This book is about Freddie Gray, a young black man who died in police custody in Baltimore as a result of a broken neck. Six officers were subsequently tried, but the trials of three were dismissed and the others were found not guilty on various charges. The charges were incorrectly placed by Attorney General of Baltimore City Marilyn Mosby. Mosby relied on the Autopsy Report which, in turn, took its opinion of the timing of Gray's death from the self-invested Baltimore Police. It didn't happen in the van: the arresting officers broke his neck. The media perpetuated Mosby's misreading of the report which confused Opinion with formal, medical, forensic evidence, thereby reinforcing both the misplaced charges and public misunderstanding, and facilitating the consequent injustice that set Baltimore on fire.
This book takes apart the process and testimony of the trial from an informed medical point of view.
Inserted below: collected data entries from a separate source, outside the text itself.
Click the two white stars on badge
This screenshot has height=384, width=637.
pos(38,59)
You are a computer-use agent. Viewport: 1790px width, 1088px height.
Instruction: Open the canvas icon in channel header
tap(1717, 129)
It critiques the prosecution, the autopsy report, and the testimony of the expert witnesses. It reviews the important medical concepts necessary to evaluating what happened, and the medical ethics which should (but did not) prevail in such cases.
This book should be of broad interest: to those concerned with the processes of racial injustice in America generally; to those concerned with medico-legal ethics; to medical and legal educators and their students. The message is both topical and enduring, and the book is unique because of its authoritative medical perspective.
The author wants readers to take away an appropriate understanding not only of what happened in this case, but of the necessary changes in the approach to such situations. And I want them to understand that this is not just a problem for the Black community, but for all of us.
About the Author
Mary Anne Whelan has a Ph.D. in Biological Anthropology and an MD with Board Certification in Neurology and Psychiatry with Special Competence in Child Neurology. Retired from clinical practice and teaching appointments at Dartmouth and Columbia Medical schools, she remains profssionally active as an Editorial Board member of the Journal of Child Neurology as a Fellow of the American Academy of Pediatrics (member of the Section on Public Health, Epidemiology and Evidence), and as a reviewer of papers for several medical Professional Societies. She serves on her hospital's Ethics Committee.
She has often been asked about why, with all the injustices in this world, she has taken on this one. It is because this one landed in her territory.